Wayne came into the parlour looking ashen under his sunburn. ‘I just saw something,’ he gulped. Banner eyed him narrowly. ‘I was wandering among the fruit trees,’ went on Wayne. ‘I saw something moving—flitting. It seemed to have a human shape. And it was luminous!’
‘Luminous?’
‘It gave off a glow.’
‘Did you get near enough to—’
‘No, no, it was gone in a flash.’ Wayne turned abruptly towards the door. ‘I’m going to bed.’ Banner heard his feet stumble on the stairs.
No one knew if Banner went back to bed again that night or not. He didn’t.
The first pink of dawn sifted through the heavy screens on the parlour windows. Banner heard a sound of pots and pans in the kitchen. He went in and found Celeste preparing breakfast. She had cried herself out and now managed to present a weak smile.

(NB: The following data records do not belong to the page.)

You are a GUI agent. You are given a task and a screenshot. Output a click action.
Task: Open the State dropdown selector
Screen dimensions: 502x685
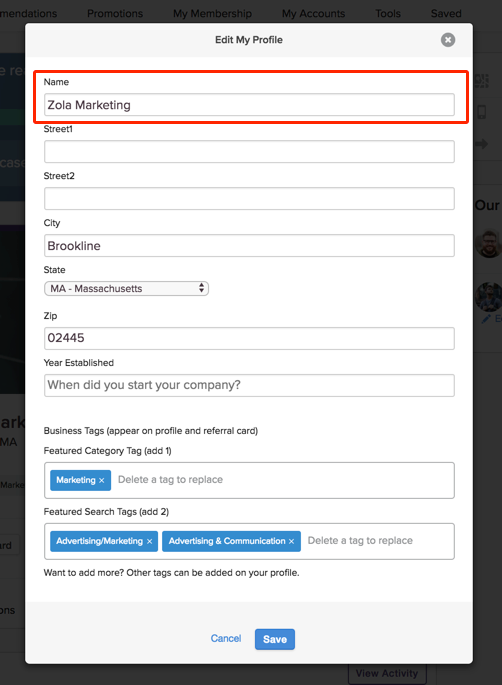pos(126,288)
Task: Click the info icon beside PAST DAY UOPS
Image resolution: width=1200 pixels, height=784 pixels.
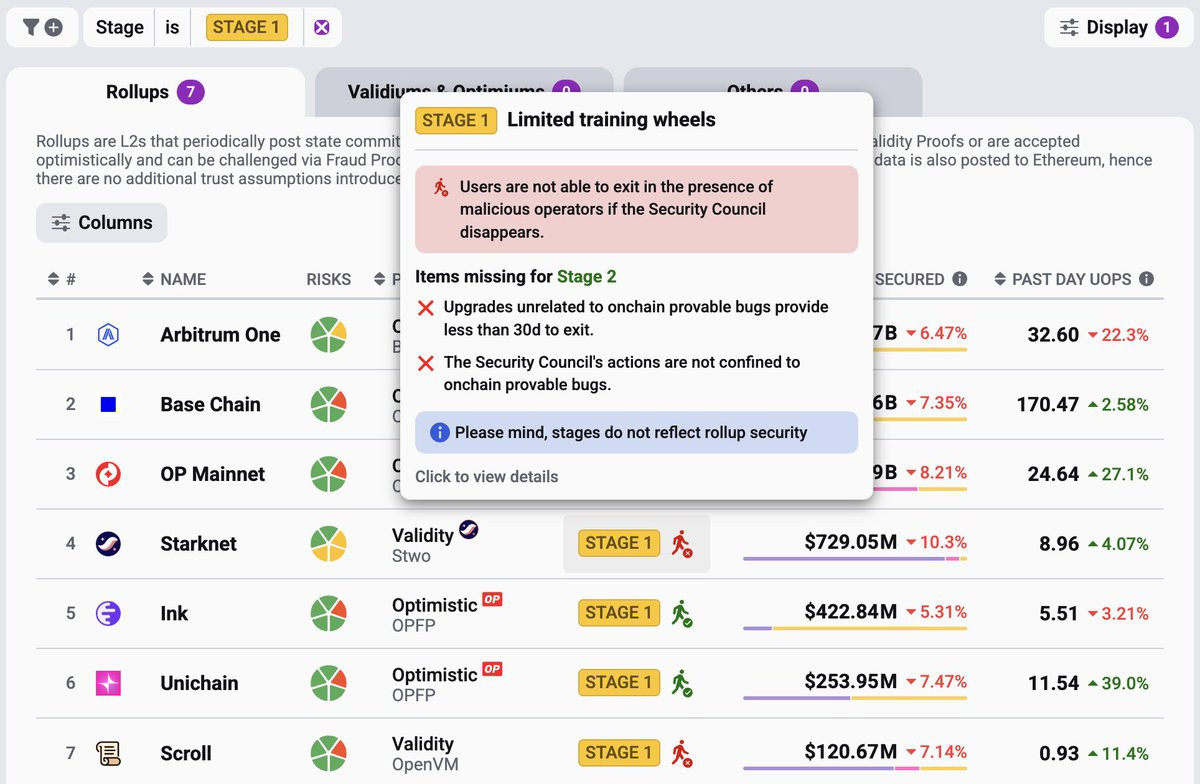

Skinner and Wayne came down shortly afterwards. Skinner looked more than his sixty years. Wayne was as fresh as if he had had a full night’s sleep. That’s what age does to you, thought Banner.
‘Get us a doublet of hounds,’ Banner said. Wayne brought a pair on chain leashes to the front of the house.
The footprints of the killer were plain in the early light. The hounds caught the scent and they bayed like muffled bells.
The footprints went on and on, past the storage shed and out towards the open fields. The trackers pressed into a clump of sassafras, the hounds sniffing confidently. The murderer’s heavy ungainly shoes made perfect impressions in the loam. They crossed some shale where the prints disappeared, but the pace of the hounds never slackened.